Application of clips assisted with foreign body forceps in defect closure after endoscopic full-thickness resection.

BACKGROUND: This study was designed to evaluate the feasibility and efficacy of metallic clips assisted with foreign body forceps closing the gastric wall defect after endoscopic full-thickness resection (EFR) for gastric submucosal tumors (SMTs). METHODS: Eighteen patients with gastric SMTs originated from the muscularis propria were treated by EFR between September 2012 and June 2014. Twelve patients underwent endoscopic closure of the gastric wall defects after EFR with endoloop and metallic clips (endoloop string suture method, ESSM), and six patients with clips and foreign body forceps (clips assisted with foreign body forceps clip method, CFCM). RESULTS: No significant differences existed between the two groups in terms of demographics, clinical characteristics, and the size of the gastric wall defects. The average time spent in closing the gastric wall defects (14.83 ± 1.94 min for the CFCM group and 22.42 ± 5.73 min for the ESSM group) and hospitalization fees of the CFCM group were significantly lower than those of the ESSM group.
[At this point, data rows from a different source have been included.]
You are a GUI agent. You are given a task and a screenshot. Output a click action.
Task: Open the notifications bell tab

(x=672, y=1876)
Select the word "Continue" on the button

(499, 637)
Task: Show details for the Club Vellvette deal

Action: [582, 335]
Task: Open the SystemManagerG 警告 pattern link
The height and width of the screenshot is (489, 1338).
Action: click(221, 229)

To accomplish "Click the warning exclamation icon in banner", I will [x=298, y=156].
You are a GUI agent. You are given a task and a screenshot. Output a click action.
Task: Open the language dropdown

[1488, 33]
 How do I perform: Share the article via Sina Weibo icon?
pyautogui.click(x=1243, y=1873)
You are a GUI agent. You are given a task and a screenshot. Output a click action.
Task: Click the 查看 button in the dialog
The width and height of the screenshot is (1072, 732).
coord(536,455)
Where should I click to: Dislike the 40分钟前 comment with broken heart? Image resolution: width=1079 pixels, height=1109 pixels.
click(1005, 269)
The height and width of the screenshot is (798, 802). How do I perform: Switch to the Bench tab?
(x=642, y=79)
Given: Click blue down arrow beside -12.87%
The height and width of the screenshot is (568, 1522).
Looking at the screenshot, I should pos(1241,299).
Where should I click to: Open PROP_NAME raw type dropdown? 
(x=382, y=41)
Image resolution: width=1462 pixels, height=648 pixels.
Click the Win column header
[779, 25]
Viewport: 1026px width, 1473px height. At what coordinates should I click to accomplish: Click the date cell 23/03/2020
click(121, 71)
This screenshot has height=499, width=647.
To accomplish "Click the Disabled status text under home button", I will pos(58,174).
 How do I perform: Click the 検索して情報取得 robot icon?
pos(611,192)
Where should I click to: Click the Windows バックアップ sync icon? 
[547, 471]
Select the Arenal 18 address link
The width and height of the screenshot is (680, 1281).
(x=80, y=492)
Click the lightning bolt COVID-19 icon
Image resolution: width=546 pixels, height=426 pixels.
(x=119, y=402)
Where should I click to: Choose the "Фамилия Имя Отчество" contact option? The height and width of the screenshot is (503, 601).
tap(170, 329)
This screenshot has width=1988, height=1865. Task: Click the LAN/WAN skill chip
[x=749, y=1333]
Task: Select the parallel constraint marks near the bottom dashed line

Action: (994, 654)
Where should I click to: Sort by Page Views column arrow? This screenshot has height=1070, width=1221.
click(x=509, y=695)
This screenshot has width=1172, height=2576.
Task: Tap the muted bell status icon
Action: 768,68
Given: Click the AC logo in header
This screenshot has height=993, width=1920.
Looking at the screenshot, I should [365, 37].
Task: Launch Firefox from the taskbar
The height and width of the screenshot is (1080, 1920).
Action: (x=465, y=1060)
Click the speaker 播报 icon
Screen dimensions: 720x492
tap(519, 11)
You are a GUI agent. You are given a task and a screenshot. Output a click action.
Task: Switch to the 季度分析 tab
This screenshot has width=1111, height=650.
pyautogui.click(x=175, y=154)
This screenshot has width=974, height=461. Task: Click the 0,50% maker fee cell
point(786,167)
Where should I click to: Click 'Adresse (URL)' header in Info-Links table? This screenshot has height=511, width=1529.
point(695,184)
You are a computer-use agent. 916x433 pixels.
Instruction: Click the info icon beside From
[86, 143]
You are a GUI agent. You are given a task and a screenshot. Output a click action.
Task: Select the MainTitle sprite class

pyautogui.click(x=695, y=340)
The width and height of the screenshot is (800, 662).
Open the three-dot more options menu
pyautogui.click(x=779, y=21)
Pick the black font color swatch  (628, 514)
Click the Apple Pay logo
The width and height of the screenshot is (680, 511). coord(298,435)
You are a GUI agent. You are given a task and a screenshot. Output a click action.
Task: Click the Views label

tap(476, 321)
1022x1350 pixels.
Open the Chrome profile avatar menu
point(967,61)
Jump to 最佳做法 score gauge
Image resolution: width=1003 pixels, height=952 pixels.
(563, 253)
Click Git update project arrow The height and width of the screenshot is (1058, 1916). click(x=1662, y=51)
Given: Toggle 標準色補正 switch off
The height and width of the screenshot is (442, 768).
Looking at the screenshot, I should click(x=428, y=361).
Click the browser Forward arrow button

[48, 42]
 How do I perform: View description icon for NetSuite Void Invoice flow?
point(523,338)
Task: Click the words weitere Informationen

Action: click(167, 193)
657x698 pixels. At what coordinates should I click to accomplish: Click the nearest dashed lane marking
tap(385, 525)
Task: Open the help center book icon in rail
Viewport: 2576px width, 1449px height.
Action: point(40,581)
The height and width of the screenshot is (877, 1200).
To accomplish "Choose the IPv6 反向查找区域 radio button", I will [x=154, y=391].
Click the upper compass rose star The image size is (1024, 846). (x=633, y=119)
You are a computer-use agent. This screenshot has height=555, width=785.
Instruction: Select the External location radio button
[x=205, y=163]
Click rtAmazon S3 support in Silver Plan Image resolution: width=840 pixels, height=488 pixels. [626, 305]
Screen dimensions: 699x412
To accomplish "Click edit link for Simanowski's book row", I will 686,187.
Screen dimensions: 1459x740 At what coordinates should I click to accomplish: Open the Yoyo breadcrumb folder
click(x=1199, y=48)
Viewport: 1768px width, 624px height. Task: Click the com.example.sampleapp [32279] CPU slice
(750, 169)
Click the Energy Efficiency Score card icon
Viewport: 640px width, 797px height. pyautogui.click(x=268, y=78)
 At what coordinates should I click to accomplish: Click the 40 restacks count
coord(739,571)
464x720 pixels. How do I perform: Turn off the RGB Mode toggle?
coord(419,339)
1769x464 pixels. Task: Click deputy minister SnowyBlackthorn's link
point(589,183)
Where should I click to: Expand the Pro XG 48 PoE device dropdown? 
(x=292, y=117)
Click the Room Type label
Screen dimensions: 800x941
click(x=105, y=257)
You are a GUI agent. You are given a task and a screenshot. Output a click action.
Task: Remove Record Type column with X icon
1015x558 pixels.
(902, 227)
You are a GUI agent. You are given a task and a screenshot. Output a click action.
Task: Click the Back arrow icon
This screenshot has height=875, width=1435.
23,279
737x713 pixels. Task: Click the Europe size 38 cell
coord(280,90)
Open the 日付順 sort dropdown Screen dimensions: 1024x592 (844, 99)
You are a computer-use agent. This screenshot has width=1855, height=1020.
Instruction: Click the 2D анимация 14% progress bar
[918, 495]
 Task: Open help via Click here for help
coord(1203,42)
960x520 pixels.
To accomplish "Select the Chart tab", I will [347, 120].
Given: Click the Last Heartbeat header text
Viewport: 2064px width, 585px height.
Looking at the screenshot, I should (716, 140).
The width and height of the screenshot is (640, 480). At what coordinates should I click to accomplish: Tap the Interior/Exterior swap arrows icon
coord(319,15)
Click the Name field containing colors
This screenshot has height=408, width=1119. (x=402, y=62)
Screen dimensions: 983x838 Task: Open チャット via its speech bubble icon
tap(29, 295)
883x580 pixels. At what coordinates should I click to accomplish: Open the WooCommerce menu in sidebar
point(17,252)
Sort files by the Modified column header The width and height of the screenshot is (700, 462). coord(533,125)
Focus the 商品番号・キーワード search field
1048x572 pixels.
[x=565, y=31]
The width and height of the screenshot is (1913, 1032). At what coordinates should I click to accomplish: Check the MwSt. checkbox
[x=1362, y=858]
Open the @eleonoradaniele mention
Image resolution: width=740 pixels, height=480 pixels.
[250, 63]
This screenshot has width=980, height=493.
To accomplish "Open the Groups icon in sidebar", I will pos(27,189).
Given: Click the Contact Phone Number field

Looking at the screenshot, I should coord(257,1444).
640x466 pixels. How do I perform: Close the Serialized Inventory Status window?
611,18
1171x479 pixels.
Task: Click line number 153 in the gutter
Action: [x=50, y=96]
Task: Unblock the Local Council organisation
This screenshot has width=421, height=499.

The average hospitalization time of the two groups had no statistical significance. No single case had surgical intervention or complications, such as gastric bleeding, perforation, peritonitis, or abdominal abscess. CONCLUSION: The CFCM and the ESSM are safe and effective techniques for gastric defect closure after EFR for gastric SMTs. Because of the "chopsticks effect," the CFCM more suitable for the lesions located at the gastric fundus, the greater curvature or anterior wall of the gastric body and gastric antrum.